[Stored records]
• • • •

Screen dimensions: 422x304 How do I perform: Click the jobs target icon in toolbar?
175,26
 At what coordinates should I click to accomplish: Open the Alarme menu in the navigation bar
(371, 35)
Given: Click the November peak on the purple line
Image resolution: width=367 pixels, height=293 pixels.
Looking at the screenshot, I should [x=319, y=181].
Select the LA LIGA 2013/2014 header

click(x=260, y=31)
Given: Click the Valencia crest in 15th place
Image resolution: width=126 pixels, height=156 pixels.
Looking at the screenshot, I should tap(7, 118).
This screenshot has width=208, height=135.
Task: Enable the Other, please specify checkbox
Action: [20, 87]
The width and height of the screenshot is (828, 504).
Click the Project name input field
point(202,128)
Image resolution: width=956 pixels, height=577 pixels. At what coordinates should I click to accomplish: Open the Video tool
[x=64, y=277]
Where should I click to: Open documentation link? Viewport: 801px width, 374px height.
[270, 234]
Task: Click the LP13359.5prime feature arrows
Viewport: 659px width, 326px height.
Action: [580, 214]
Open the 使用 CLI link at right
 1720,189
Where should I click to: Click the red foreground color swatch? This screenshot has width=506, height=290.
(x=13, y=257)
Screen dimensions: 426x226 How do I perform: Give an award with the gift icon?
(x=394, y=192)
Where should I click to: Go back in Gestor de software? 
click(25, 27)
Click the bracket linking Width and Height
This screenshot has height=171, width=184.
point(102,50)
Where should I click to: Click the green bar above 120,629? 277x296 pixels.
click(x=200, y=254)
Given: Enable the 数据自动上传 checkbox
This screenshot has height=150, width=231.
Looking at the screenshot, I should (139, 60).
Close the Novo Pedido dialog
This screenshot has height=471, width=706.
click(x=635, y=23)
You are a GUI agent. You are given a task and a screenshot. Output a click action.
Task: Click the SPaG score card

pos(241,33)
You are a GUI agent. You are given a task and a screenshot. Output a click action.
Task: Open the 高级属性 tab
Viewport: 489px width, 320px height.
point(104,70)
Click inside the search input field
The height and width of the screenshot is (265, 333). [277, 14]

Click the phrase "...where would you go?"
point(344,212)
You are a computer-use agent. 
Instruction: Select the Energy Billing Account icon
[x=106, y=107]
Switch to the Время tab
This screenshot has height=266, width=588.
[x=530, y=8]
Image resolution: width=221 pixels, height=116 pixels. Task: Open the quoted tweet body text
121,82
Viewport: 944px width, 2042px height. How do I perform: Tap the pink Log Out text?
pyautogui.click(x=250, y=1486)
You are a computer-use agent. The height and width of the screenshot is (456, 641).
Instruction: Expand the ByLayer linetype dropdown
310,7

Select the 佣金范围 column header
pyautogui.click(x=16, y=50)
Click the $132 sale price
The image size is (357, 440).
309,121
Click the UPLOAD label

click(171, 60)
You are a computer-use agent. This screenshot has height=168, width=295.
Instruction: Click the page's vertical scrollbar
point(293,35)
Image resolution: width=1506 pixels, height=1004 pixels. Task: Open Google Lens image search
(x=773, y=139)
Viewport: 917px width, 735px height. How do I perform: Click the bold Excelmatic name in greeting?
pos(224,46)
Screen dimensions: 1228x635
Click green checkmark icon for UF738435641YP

• • • •

# Task to complete:
What this exercise asks for is an exact copy of all the records.

# Response for this exercise:
Screen dimensions: 422x304 How do I perform: Click the jobs target icon in toolbar?
175,26
 At what coordinates should I click to accomplish: Open the Alarme menu in the navigation bar
(371, 35)
Given: Click the November peak on the purple line
Image resolution: width=367 pixels, height=293 pixels.
Looking at the screenshot, I should [x=319, y=181].
Select the LA LIGA 2013/2014 header

click(x=260, y=31)
Given: Click the Valencia crest in 15th place
Image resolution: width=126 pixels, height=156 pixels.
Looking at the screenshot, I should tap(7, 118).
This screenshot has width=208, height=135.
Task: Enable the Other, please specify checkbox
Action: [20, 87]
The width and height of the screenshot is (828, 504).
Click the Project name input field
point(202,128)
Image resolution: width=956 pixels, height=577 pixels. At what coordinates should I click to accomplish: Open the Video tool
[x=64, y=277]
Where should I click to: Open documentation link? Viewport: 801px width, 374px height.
[270, 234]
Task: Click the LP13359.5prime feature arrows
Viewport: 659px width, 326px height.
Action: [580, 214]
Open the 使用 CLI link at right
 1720,189
Where should I click to: Click the red foreground color swatch? This screenshot has width=506, height=290.
(x=13, y=257)
Screen dimensions: 426x226 How do I perform: Give an award with the gift icon?
(x=394, y=192)
Where should I click to: Go back in Gestor de software? 
click(25, 27)
Click the bracket linking Width and Height
This screenshot has height=171, width=184.
point(102,50)
Where should I click to: Click the green bar above 120,629? 277x296 pixels.
click(x=200, y=254)
Given: Enable the 数据自动上传 checkbox
This screenshot has height=150, width=231.
Looking at the screenshot, I should (139, 60).
Close the Novo Pedido dialog
This screenshot has height=471, width=706.
click(x=635, y=23)
You are a GUI agent. You are given a task and a screenshot. Output a click action.
Task: Click the SPaG score card

pos(241,33)
You are a GUI agent. You are given a task and a screenshot. Output a click action.
Task: Open the 高级属性 tab
Viewport: 489px width, 320px height.
point(104,70)
Click inside the search input field
The height and width of the screenshot is (265, 333). [277, 14]

Click the phrase "...where would you go?"
point(344,212)
You are a computer-use agent. 
Instruction: Select the Energy Billing Account icon
[x=106, y=107]
Switch to the Время tab
This screenshot has height=266, width=588.
[x=530, y=8]
Image resolution: width=221 pixels, height=116 pixels. Task: Open the quoted tweet body text
121,82
Viewport: 944px width, 2042px height. How do I perform: Tap the pink Log Out text?
pyautogui.click(x=250, y=1486)
You are a computer-use agent. The height and width of the screenshot is (456, 641).
Instruction: Expand the ByLayer linetype dropdown
310,7

Select the 佣金范围 column header
pyautogui.click(x=16, y=50)
Click the $132 sale price
The image size is (357, 440).
309,121
Click the UPLOAD label

click(171, 60)
You are a computer-use agent. This screenshot has height=168, width=295.
Instruction: Click the page's vertical scrollbar
point(293,35)
Image resolution: width=1506 pixels, height=1004 pixels. Task: Open Google Lens image search
(x=773, y=139)
Viewport: 917px width, 735px height. How do I perform: Click the bold Excelmatic name in greeting?
pos(224,46)
Screen dimensions: 1228x635
Click green checkmark icon for UF738435641YP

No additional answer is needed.